そして、今回のアメリカ銃の何が出色かというと饒舌なキャラ造形と風景描写だろう。前口上でエラリーが友人のJ・Jに事件を振り返る印象的な場面がある。

 


「さて、ここに黒の色水があるーーバック・ホーン本人だよ。そして、金色の水ーーこれはキット・ホーンだ。ああ、キット・ホーン」彼はため息をついた。「頑固な灰色の水ーー暴れん坊のビル爺さん、そう、〈暴れん坊〉ビル・グラントだ。健康そうな褐色の水はーー彼の息子の〈巻き毛〉君。毒々しいラベンダー色の水はーーマーラ・ゲイという……ええとゴシップ新聞はなんて呼んだっけ。ああ、〈ハリウッドの蘭〉だ。……その夫のジュリアン・ハンターは、ぼくらの分光器にかけるならドラゴンの緑だね。トニー・マーズはーー白、かな?プロボクサーのトミー・ブラックはーー力強い赤。〈一本腕〉のウッディーーあの男は蛇の黄色がぴったりだな。そして、その他大勢だ」エラリーは天井に向かってにやりとした。「なんとも華やかな色彩の銀河宇宙じゃないか!」

 


なんとワクワクする割り振りであろうか。そして、これに飽き足らず事件が起こるまでの間にとにかく饒舌にページを使いまくって顔に刻まれた表情や会場に立ち込めるにおいまでもが感じられるほどキャラと舞台を作り込んでいく。そして、丹精込めて作り上げた舞台と役者たちが出揃ったときに起こる事件の大波乱。これには呑まれてしまった。

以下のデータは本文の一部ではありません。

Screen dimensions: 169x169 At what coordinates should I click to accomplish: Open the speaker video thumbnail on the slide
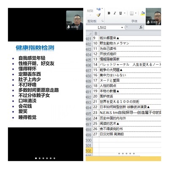click(x=74, y=20)
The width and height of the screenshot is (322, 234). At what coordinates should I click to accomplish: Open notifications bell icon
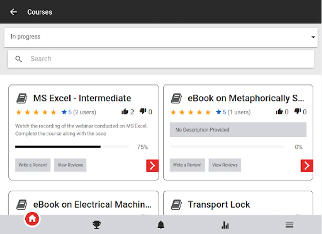pos(161,225)
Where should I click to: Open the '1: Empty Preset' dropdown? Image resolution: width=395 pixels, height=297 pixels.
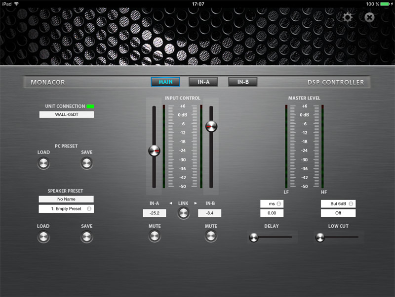(66, 209)
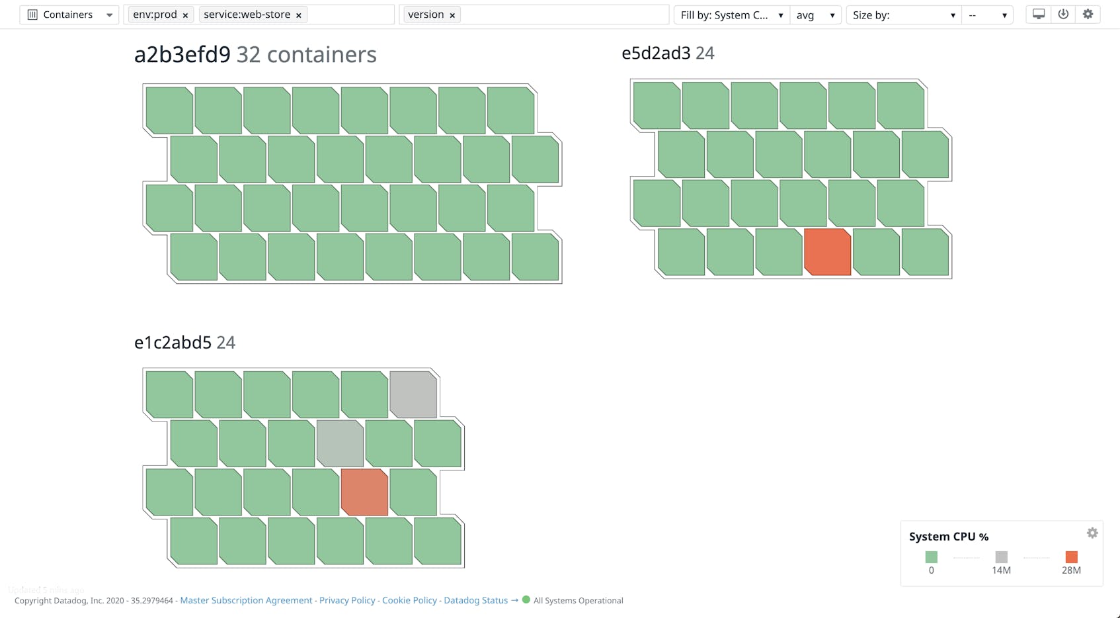The width and height of the screenshot is (1120, 618).
Task: Click the download/export icon in the toolbar
Action: 1062,14
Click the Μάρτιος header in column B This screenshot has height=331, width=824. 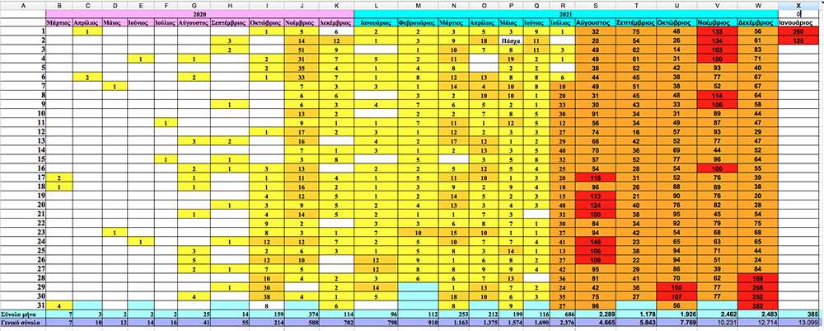pyautogui.click(x=59, y=23)
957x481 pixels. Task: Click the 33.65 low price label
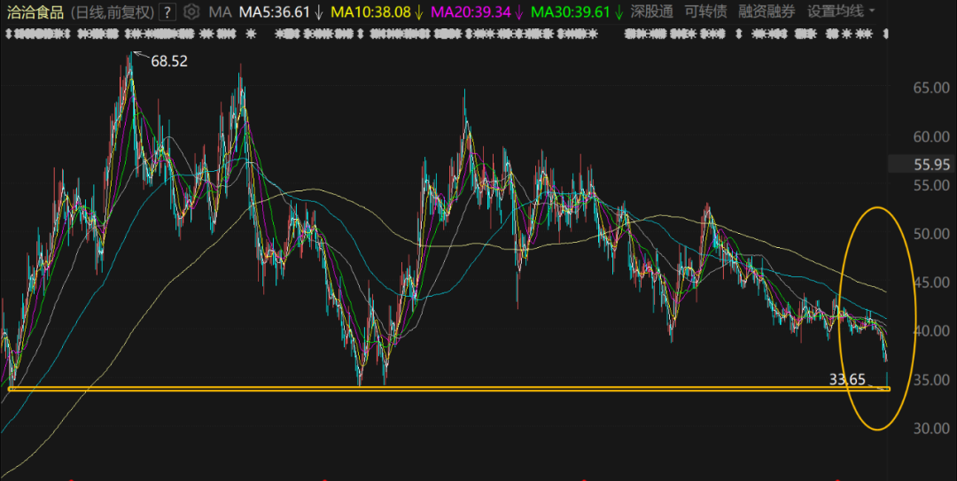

解説の太田忠司も触れていたが、これまでのクイーンは推理小説としての純度を上げるためにキャラの個性や情景描写を省いていた部分がある。しかし、今回はそこから一歩踏み出し、パズルの記号としての登場人物や舞台に留まらない華やかでドラマチックな物語を作る生きた世界を作り上げ、普遍的な小説としての完成度を増しているように思えた。

そして、先述の通り、その饒舌な語り口が推理小説としての論理を曇らせるようなことはない。むしろ高度に共生しているとさえ言える。

毎回読む度に新たな発見と新鮮な驚きを感じさせてくれる本家・国名シリーズ。新訳で読みやすく手に入りやすくなっている。そしてクイーン先生が「ええか?キャラはこうやって盛っていくんや!そして風景はこう!」って言ってるみたいな饒舌な語り口は物語を書く人ならば一度ぜひ読んでみてもらいたい。おススメです!

 

f:id:gesumori:20190317083904j:image

書影。早く次のシャム双生児の謎も読みたいんだけど次の新訳はXの悲劇らしい。

f:id:gesumori:20190317084126j:image

大観衆の前で起きる事件といえばパニック・イン・スタジアム。パニックになって逃げ惑う大観衆がマジで怖い。